December can be a financially hard month for many. Here, we’ve found 7 ways you can give a little (or a lot) to help those less fortunate before Christmas Day.
The majority of 2017 has been a bit bleak and disastrous. From Trump being elected as the 45th American President to Brexit, it certainly won’t be a year remembered for its great historic triumphs. But that doesn’t mean it needs to end the same way as it began, especially since we’ve now entered the season of goodwill.
During the month of December, we’re usually so busy running around picking presents for people and secretly hoping for a few things in return, that in truth we may not stop to think of others less fortunate than ourselves.
But with 14 million people currently living in poverty across Britain and an estimated one million UK families struggling to pay the bills this Christmas, sharing just a little will mean a lot.
This year, many charities are asking for your help, which is why we’ve compiled a list of easy and simple ways to give back before Christmas Day. Read on to find out how you can contribute.
1. Donate to your local food bank
With reports of food banks facing their biggest demands yet, an expected record number of families across the UK will be receiving their Christmas meal from one this December. With this in mind, The Trussell Trust – a poverty charity – are asking for your help.
“For many, this Christmas will not be a time for celebration. Every year we see a spike in demand but this year foodbanks are expecting their busiest Christmas yet. Foodbanks will be working hard to provide not only those regular essentials, like pasta and cereal, but also little extras that offer hope at a time when people need it the most. The stories are as inspiring as they are heart-breaking - one mum told us that she was relieved, as her daughter’s first Christmas was taken care of with help from the foodbank,” says Mark Ward, Interim Chief Executive of The Trussell Trust.
“Last December, the public’s generosity meant foodbanks could help thousands of people across the country. But when the festive season is over there will still be people in our communities unable to afford food. Foodbanks rely on donations, which is why we’re asking the public to show that same generosity again, not only this December but in the months that follow Christmas too.”
The Trussell Trust relies on voluntary donations – from money, food and your time. You can find out where your nearest food bank is here. And for more information on what’s best to give, you can see the charity’s list here.
2. Have a chat with an elderly person over the phone
The charity found 1.4 million elderly people felt that Christmas Day just ‘passes them by’ and is therefore calling on people to help them tackle loneliness this year.
“Chronic loneliness is not only horrible to experience day in, day out, it can also have a devastating impact on an older person’s mental and physical health. That’s why at Age UK we are committed to being here year round for older people, to help tackle the loneliness that is blighting far too many lives,” explains Caroline Abrahams, charity director at Age UK.
Christmas is an especially magical time of year for children.

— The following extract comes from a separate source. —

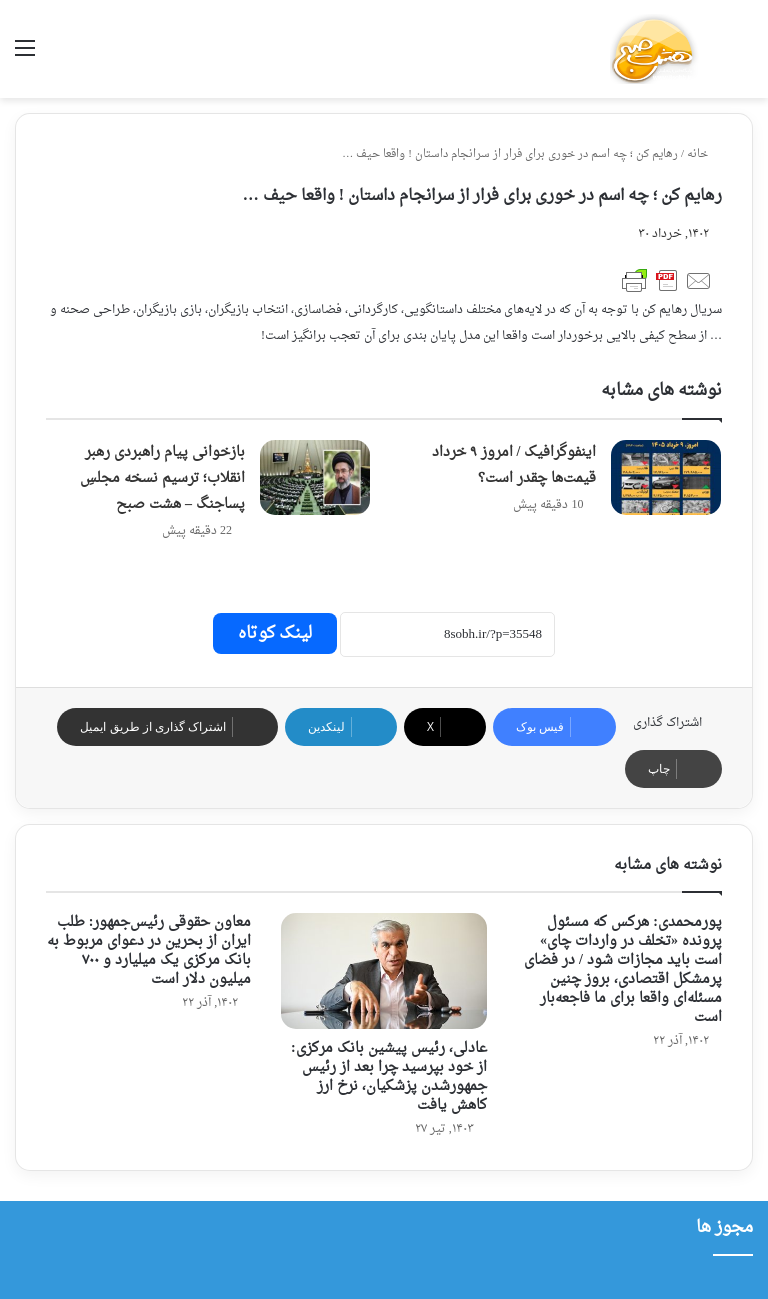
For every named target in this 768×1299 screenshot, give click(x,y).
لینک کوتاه (275, 633)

Which is why the NSPCC – a UK-based children’s charity – has created a novel way to donate this winter. By making a small donation you can pick a personalised letter from Santa to be sent to a special child in your life. With eight stories and illustrations to choose from, the letter will safely make its way through the post before Christmas Day.

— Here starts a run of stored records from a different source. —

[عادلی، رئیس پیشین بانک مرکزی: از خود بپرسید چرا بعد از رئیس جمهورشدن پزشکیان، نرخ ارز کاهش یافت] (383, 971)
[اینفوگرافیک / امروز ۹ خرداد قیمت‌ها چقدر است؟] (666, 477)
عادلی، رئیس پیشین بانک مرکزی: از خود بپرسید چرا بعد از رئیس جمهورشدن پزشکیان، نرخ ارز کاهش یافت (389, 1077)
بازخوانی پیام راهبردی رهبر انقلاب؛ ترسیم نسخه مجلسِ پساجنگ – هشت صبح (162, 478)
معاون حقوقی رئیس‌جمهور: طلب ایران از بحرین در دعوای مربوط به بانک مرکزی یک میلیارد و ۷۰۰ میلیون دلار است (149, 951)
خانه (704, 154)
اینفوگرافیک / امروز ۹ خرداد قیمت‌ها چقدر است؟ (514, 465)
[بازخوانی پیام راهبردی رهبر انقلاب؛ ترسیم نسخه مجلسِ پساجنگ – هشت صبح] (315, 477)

From helping to buy paints for an abused child to draw and express their feelings, to covering the cost of volunteers answering calls to Childline, a few pounds really does go a long way.
The charity suggests a donation of £5, and you can donate here.
4. Send out Christmas cards that donate to charities
If you’re being eco-friendly this year and handing out your Christmas cards rather than posting them, then there’s still plenty of time to do so.
Cards bought directly from charities usually donate around 60-70% of profits. But high street shops aren’t always so generous, so be aware and read the small print on packs of cards before buying them on your lunch break.
5. Take part in Christmas Jumper Day
On Friday 15 December, it’s officially Christmas Jumper Day. So why not revel in the festive spirit by opting to wear one while donating to charity?
Since 2012, Save The Children – a children’s charity – has been getting everyone and anyone to wear their tackiest jumper to help children across the UK. Whether in a group or on your own, all you have to do is sign up via their website and then after collecting in your donations (£1 per person) you can send it off to the charity to ensure children everywhere have a great Christmas.
6. Volunteer your time
From helping out a local soup kitchen to providing some much needed light relief, multiple charities would welcome help from you in person.
If volunteering at a soup kitchen would suit you then you can find a local opportunity near you through Streets Kitchen. Or if you’re looking for more hands-on opportunities, such as sorting bedding, dishing out food or having a general chit-chat with people in need, then you can get in contact with Crisis. If you decide it’s for you then you’ll need to sign-up for a one-day training session first.
7. Donate to charity while you do your last-minute online shopping
If you’ve left Christmas shopping to the last-minute then why not be extra charitable and give someone a gift straight from charity? From Oxfam to Save The Children and Barnados, plenty of charities have an array of wonderful gift options that’ll suit many a person in your life.
You can also sign up to Give As You Live, an online fundraising platform, that allows you to shop at over 4,000 online stores while raising money for charity. Each shop pays a percentage of your total purchase price in commission, and 50% is then donated to charity.
Whatever you decide to do this winter, take a moment to think of others less fortunate than yourself.